Sadd Al-Dzari'ah dan Istishab

Wednesday, December 30, 2015

Sadd Al-Dzari'ah dan Istishab


Sadd Al-Dzari'ah dan Istishab
Menurut Pandangan Para Ulama Madzhab
Oleh: Nur Habib Fauzi

Sadd Al-Dzariah diartikan sebagai upaya para mujtahid untuk menetapkan larangan terhadap suatu kasus hukum yang pada dasarnya mubah. larangan ini dimaksudkan untuk menghindari perbuatan atau tindakan lain yang dilarang.[1]
Sadd Al-Dzari’ah terdiri dari dua perkataan, yaitu Sadd dan Dzari’ah. Sadd berarti penghalang, hambatan atau sumbatan, sedang Dzari’ah berarti  jalan. Maksudnya adalah menghambat atau menghalangi semua jalan yang menuju kepada kerusakan atau maksiat.[2]

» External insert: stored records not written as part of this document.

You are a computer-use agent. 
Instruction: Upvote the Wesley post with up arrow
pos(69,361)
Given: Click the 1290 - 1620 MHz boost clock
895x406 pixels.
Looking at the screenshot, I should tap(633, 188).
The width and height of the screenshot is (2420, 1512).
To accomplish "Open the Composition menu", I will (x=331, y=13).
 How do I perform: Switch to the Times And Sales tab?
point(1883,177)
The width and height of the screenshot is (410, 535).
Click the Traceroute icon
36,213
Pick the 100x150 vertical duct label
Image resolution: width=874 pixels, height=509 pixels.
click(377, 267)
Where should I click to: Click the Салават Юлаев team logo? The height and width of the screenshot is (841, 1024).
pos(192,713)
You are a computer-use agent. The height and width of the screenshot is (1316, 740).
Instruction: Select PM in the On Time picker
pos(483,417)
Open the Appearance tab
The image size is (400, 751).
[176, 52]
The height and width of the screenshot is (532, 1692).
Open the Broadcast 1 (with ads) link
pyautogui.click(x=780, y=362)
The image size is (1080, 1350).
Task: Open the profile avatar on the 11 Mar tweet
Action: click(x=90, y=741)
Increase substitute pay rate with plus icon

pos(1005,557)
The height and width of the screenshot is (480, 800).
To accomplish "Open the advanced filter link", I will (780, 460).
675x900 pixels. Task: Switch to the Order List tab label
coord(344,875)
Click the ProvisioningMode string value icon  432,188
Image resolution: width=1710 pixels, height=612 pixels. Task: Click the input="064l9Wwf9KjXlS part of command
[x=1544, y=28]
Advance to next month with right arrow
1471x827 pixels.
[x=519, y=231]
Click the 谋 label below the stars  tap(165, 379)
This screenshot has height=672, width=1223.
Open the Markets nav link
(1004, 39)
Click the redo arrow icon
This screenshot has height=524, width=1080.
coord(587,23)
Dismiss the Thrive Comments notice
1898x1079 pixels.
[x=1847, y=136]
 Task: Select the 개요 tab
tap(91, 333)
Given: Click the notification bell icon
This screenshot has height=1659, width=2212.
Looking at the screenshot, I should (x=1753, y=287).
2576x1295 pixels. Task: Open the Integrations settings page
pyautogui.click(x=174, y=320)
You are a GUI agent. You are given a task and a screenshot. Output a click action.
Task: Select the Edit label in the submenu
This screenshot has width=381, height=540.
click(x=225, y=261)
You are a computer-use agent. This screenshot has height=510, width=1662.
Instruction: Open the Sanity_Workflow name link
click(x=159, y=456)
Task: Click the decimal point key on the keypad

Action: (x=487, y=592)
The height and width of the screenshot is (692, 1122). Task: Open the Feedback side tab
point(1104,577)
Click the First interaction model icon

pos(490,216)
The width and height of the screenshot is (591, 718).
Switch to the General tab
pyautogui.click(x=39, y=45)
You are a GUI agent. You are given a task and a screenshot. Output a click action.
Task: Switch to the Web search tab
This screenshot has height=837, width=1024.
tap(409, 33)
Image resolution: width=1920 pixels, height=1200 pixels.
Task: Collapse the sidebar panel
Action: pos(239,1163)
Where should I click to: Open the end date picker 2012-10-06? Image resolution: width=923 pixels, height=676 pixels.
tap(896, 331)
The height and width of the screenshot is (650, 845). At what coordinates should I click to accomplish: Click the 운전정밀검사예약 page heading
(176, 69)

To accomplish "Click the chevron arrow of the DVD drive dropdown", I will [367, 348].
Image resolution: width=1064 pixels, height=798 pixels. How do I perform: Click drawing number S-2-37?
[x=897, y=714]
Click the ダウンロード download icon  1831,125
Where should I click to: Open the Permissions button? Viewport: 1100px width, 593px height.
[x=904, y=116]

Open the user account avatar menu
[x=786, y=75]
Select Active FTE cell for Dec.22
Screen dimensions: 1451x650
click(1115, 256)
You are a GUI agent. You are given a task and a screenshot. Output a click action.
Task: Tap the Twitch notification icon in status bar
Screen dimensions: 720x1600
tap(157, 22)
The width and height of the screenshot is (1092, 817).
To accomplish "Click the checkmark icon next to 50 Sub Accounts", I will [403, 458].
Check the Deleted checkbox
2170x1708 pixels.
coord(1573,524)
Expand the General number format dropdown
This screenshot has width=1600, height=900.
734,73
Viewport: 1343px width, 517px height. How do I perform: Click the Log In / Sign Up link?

Telah terjadi perbedaan pendapat bagi para ulama Madzhab mengenai kedudukan Sadd Al-Dzari’ah apakah dapat dijadikan sebagai sumber hukum atau tidak. Malik bin Annas dan Ahmad bin Hanbal keduanya menerima Saad Al-Dzari’ah sebegai sumber hukum. As-Syafi’i dan Abu Hanifah keduanya menerima Sadd Al-Dzari’ah pada kasus-kasus tertentu. Golongan Ulama Zahiriyyah, terutama Ibnu Hazm menolak sama sekali bahwa Sadd Al-Dzari’ah bukanlah Hujjah Syar’iyyah.
Adapun golongan yang menerima Sadd Al-Dzari’ah sebagai sumber hukum, berdasarkan argument sebagai berikut:[3]
a.       Dalam Qs. Al-Baqarah: 104 dinyatakan bahwa orang mukmin dilarang mengucapkan kata ra’ina, suatu ucapan yang biasa digunakan orang yahudi sebagai ucapan penghinaan terhadap Nabi saw. larangan ini didasarkan atas keyakinan bahwa pengucapan kata itu akan membawa mafsadah, yaitu tindakan mencela Nabi saw. pesan ayat ini mengarah pada urgensi Sadd Al-Dzari’ah.
b.      Dalam Qs. Al-A’raf: 163 dinyatakan bahwa kaum bani Israil dilarang mendekati dan mengambil ikan-ikan yang terapung di permukaan air laut pada hari sabtu (hari khusus beribadah bagi mereka). Larangan itu didasarkan pada kenyakinan bahwa mendekati dan mengambil ikan-ikan akan membawa mafsadah, yakni mereka akan meninggalkan kewajiban beribadah pada hari khusus tersebut.
c.       Hadist Nabi

دَعْ مَا يُرِيْبُكَ اِلىَ مَالَا يُرِيْبُكَ
“Beralihlah dari hal yang meragukan pada hal yang tidak meragukan” (HR. al-Nasa’I, al-Turmudzi, dan al-Hakim)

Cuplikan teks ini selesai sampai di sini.